Moreno feels happy with where he’s at, and he’s relishing the opportunity to invest in himself as he continues to grow as a tournament poker player.

“I think one big thing about tournaments, there’s an end, there’s a winner, there’s runners up, and many places along the way,” Moreno said. “When you play cash games for your whole career like I did, there’s not really an end – you come and go as you please. There’s always a game. I think when I was in that cash game mindset, I kind of got lost, for lack of a better way of saying it.

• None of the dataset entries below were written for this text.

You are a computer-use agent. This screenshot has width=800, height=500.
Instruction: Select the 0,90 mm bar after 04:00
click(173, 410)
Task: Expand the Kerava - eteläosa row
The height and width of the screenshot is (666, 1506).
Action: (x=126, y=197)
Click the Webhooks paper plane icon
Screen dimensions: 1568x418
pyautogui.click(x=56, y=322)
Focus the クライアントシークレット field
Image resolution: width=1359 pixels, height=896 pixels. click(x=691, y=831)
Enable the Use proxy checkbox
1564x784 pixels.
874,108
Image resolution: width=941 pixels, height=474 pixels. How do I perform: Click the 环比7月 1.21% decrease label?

I would go and I would play, but I didn’t really find a lot of meaning in individual sessions.

“With tournaments in particular, it was really nice to put in a lot of work, go on a journey emotionally and mentally,” Moreno continued. “Have an ending in mind and a goal and experience the highs and lows in a really intense way that I wasn’t used to with cash games.”

Moreno’s experienced a lot of success at the Wynn in particular over the last couple years, and it’s a big reason why he’s currently No. 9 overall in the Global Poker Index rankings.

But regardless of whether the next big score is days or months away, Moreno is satisfied that playing tournament poker is exactly where he’s supposed to be right now.

“To have the success come so quickly after that decision, it kind of felt like the universe telling me that this is what you were supposed to be doing from the beginning. And we’re happy you’re here. When I look at a lot of the success, I think a lot about trusting my gut – not just in the tournaments, but just to fight through this idea of what a tournament player and the life I thought they lived was, to see myself as someone that could create their own story.”